▶ [Exercise directions] Copy out every line of the listing below without any changes.

(Target pointing data)
+ + + + +

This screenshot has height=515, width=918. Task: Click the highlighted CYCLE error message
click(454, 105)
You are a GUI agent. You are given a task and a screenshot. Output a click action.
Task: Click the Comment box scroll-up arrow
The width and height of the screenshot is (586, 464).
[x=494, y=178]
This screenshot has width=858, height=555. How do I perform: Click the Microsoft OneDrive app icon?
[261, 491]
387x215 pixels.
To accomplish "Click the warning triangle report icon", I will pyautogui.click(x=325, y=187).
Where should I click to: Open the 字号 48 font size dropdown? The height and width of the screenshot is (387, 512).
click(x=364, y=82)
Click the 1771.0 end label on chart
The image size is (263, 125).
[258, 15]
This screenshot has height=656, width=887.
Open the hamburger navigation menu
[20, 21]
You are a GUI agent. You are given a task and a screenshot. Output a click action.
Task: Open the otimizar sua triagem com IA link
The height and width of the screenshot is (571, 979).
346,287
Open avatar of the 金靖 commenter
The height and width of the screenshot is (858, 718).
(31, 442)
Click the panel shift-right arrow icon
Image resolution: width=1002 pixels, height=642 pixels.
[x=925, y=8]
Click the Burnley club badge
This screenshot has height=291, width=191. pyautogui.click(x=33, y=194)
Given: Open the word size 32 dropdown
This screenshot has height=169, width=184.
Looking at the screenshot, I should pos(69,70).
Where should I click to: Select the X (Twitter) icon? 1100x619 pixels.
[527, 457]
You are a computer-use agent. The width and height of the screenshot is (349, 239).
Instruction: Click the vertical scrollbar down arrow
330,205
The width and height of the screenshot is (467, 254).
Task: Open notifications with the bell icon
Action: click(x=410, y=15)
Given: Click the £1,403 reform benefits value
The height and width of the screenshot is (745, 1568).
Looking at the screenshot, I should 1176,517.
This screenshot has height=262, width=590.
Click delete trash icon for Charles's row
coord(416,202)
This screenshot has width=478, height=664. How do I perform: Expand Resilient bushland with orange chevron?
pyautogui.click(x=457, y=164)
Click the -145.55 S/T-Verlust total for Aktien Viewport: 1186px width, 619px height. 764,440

+ + + + +

▶ [Response to the task]
This screenshot has height=515, width=918. Task: Click the highlighted CYCLE error message
click(454, 105)
You are a GUI agent. You are given a task and a screenshot. Output a click action.
Task: Click the Comment box scroll-up arrow
The width and height of the screenshot is (586, 464).
[x=494, y=178]
This screenshot has width=858, height=555. How do I perform: Click the Microsoft OneDrive app icon?
[261, 491]
387x215 pixels.
To accomplish "Click the warning triangle report icon", I will pyautogui.click(x=325, y=187).
Where should I click to: Open the 字号 48 font size dropdown? The height and width of the screenshot is (387, 512).
click(x=364, y=82)
Click the 1771.0 end label on chart
The image size is (263, 125).
[258, 15]
This screenshot has height=656, width=887.
Open the hamburger navigation menu
[20, 21]
You are a GUI agent. You are given a task and a screenshot. Output a click action.
Task: Open the otimizar sua triagem com IA link
The height and width of the screenshot is (571, 979).
346,287
Open avatar of the 金靖 commenter
The height and width of the screenshot is (858, 718).
(31, 442)
Click the panel shift-right arrow icon
Image resolution: width=1002 pixels, height=642 pixels.
[x=925, y=8]
Click the Burnley club badge
This screenshot has height=291, width=191. pyautogui.click(x=33, y=194)
Given: Open the word size 32 dropdown
This screenshot has height=169, width=184.
Looking at the screenshot, I should pos(69,70).
Where should I click to: Select the X (Twitter) icon? 1100x619 pixels.
[527, 457]
You are a computer-use agent. The width and height of the screenshot is (349, 239).
Instruction: Click the vertical scrollbar down arrow
330,205
The width and height of the screenshot is (467, 254).
Task: Open notifications with the bell icon
Action: click(x=410, y=15)
Given: Click the £1,403 reform benefits value
The height and width of the screenshot is (745, 1568).
Looking at the screenshot, I should 1176,517.
This screenshot has height=262, width=590.
Click delete trash icon for Charles's row
coord(416,202)
This screenshot has width=478, height=664. How do I perform: Expand Resilient bushland with orange chevron?
pyautogui.click(x=457, y=164)
Click the -145.55 S/T-Verlust total for Aktien Viewport: 1186px width, 619px height. 764,440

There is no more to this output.